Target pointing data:
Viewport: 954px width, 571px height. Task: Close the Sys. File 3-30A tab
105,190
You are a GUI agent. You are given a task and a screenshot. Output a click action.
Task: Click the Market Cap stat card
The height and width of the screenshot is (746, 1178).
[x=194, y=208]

- **TASK TO COMPLETE**
Rewrite the items above, changing "Viewport" to "Display" wherever it occurs and keeping everything else the same.

- **OUTPUT FOR THIS TASK**
Display: 954px width, 571px height. Task: Close the Sys. File 3-30A tab
105,190
You are a GUI agent. You are given a task and a screenshot. Output a click action.
Task: Click the Market Cap stat card
The height and width of the screenshot is (746, 1178).
[x=194, y=208]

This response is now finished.